→ **EXTRACT PROVIDED**:
1.6 Construction Commence Time: : immediately after the land delivery and satisfaction of the Party B or its Designated Party's (in this Agreement, Party B's "Designated Party" means a manufacturing enterprise with independent legal personality established by Party B and / or Party B affiliated company in Shunqing, Nanchong City) agreed conditions, no later than March 30, 2017.

1.7 Construction period: the construction period shall be completed in one phase (including the installation, commissioning and putting into production of the equipment). Construction launched after completing construction of dynamic compaction, from March 30, 2017 to October 30, 2018, if the construction delay is caused by the delay of the land dynamic compaction or non-Party B and its Designated Party, the construction period shall be extended for the corresponding period.
 
1.8 Completion Acceptance of Project: Upon completion of the project on schedule, Party A shall ensure that the acceptance is completed within three months from the date of completion (except for reasons of Party A).
 
2. Additive Manufacturing Used Composites (3D Printing Materials) Project ("3D Project")
 
2.1 Name of the Project: Additive Manufacturing Used Composites (3D Printing Materials) Project
 
2.2 Project Location: Nanchong Shunqing Yinghua Industrial Zone
 
2.3 Project Land: the project land shall be about 37.5 acres (1 acre =0.0667 hectares), subject to the actually granted land surface.
 
2.4 Project description: construction of an additive manufacturing used composites (3D printing materials) project. Introduction of world-leading wire and powder production lines, realize the annual production capacity of 100 tons and above 3D printing used composite material with full operation.
 
2.5 Investment: the total investment shall be RMB 300,000,000, including the fixed assets investment of not less than RMB 250,000,000.
 
2.6 Land capacity rate ≥1.0. (the specific construction plan of the project content is subject to the formal approval of the relevant departments and Party A is responsible for assisting Party B to handle relevant procedures)


2



2.7 Construction Commence Time: immediately after the land delivery and satisfaction of the Party B or its Designated Party's agreed conditions.
 
2.8 Construction period: The construction period shall be completed in one phase (including equipment installation, commissioning and putting into production of the equipment). Construction launched after completing construction of dynamic compaction, from March 30, 2017 to December 30, 2018, if the construction delay is caused by the delay of land dynamic compaction or non-Party B and its Designated Party,, the construction period should be extended for the corresponding period.
 
2.9 Final Acceptance of the Project: Upon completion of the project on schedule, Party A shall ensure that the acceptance is completed within three months from the date of completion (except for reasons of Party A).
 
Article 2.  Project Land
 
1. Location: The land under the Land Rights Transfer Contract that Party B has signed is located in Nanchong Shunqing Yinghua Industrial Zone.
 
2. Land use: industrial land
 
3. Land use rights period: 50 years
 
4. Land Granting Conditions: Party A shall ensure the supplied land in line with the park planning elevation standards (with the surrounding road elevation), to the construction of temporary roads, water, electricity to the construction site red line. With regard to the requirements of "seven pass and one leveling", the facilities such as water, sewer, electricity, telecommunications, gas, broadband, cable TV and other facilities are required to be allocated to the plots according to the planning approval department, the roads remain smooth and municipal facilities shall be completed when putting into operation.

→ **EXERCISES TO COMPLETE**:
1 - Answer these questions using the agreement excerpt:
(a) What total investment is set for the 3D Project?
(b) What is the land use rights period?
(c) About how many acres of project land does the 3D Project have?
2 - Quote the agreement excerpt between "4. Land Granting" and "putting into operation.", inclusive.
The records are not required for any of these tasks.

Element lookup records:

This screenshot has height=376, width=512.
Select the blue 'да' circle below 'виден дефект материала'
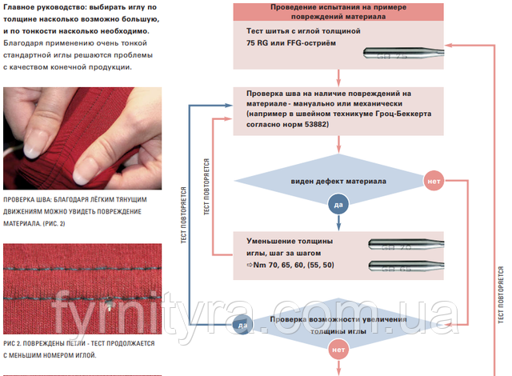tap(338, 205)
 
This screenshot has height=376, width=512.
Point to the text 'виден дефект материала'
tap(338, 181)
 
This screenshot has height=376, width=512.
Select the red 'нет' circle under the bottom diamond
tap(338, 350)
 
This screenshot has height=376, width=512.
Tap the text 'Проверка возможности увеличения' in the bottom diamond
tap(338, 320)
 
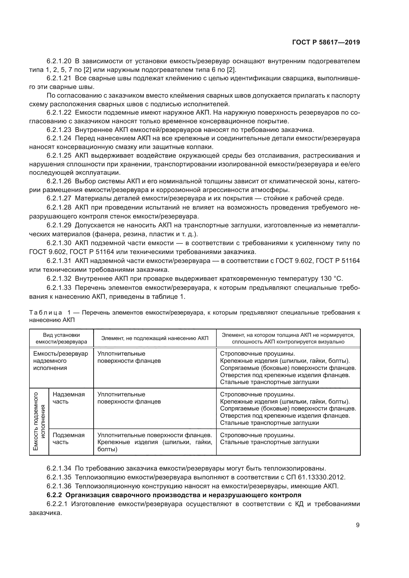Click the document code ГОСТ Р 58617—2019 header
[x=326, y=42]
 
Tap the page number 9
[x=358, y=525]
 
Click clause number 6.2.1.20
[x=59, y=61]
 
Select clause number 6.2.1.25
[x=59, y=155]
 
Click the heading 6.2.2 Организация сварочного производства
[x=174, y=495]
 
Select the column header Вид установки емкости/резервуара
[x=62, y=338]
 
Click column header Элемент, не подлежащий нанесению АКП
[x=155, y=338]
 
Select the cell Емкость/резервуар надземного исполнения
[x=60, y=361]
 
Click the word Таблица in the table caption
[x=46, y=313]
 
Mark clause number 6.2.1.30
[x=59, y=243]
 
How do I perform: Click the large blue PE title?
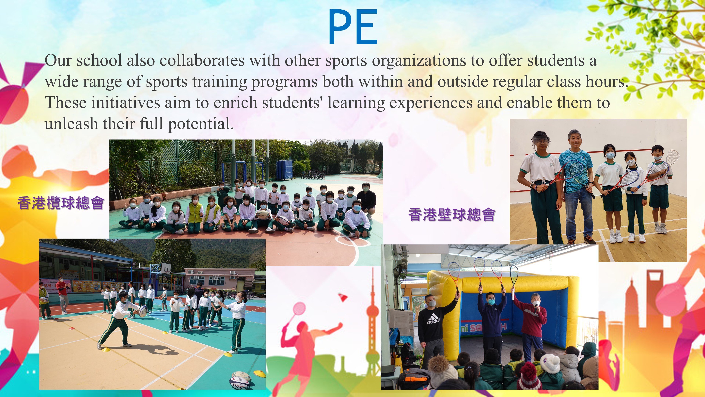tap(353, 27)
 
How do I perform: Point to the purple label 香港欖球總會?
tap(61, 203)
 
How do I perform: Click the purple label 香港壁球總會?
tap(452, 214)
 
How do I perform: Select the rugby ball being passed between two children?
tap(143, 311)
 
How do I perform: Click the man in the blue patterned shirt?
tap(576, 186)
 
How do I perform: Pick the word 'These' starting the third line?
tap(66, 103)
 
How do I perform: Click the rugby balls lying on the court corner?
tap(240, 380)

→ **ANSWERS TO THE EXERCISES**:
1 -
(a) RMB 300,000,000
(b) 50 years
(c) About 37.5 acres

2 -
4. Land Granting Conditions: Party A shall ensure the supplied land in line with the park planning elevation standards (with the surrounding road elevation), to the construction of temporary roads, water, electricity to the construction site red line. With regard to the requirements of "seven pass and one leveling", the facilities such as water, sewer, electricity, telecommunications, gas, broadband, cable TV and other facilities are required to be allocated to the plots according to the planning approval department, the roads remain smooth and municipal facilities shall be completed when putting into operation.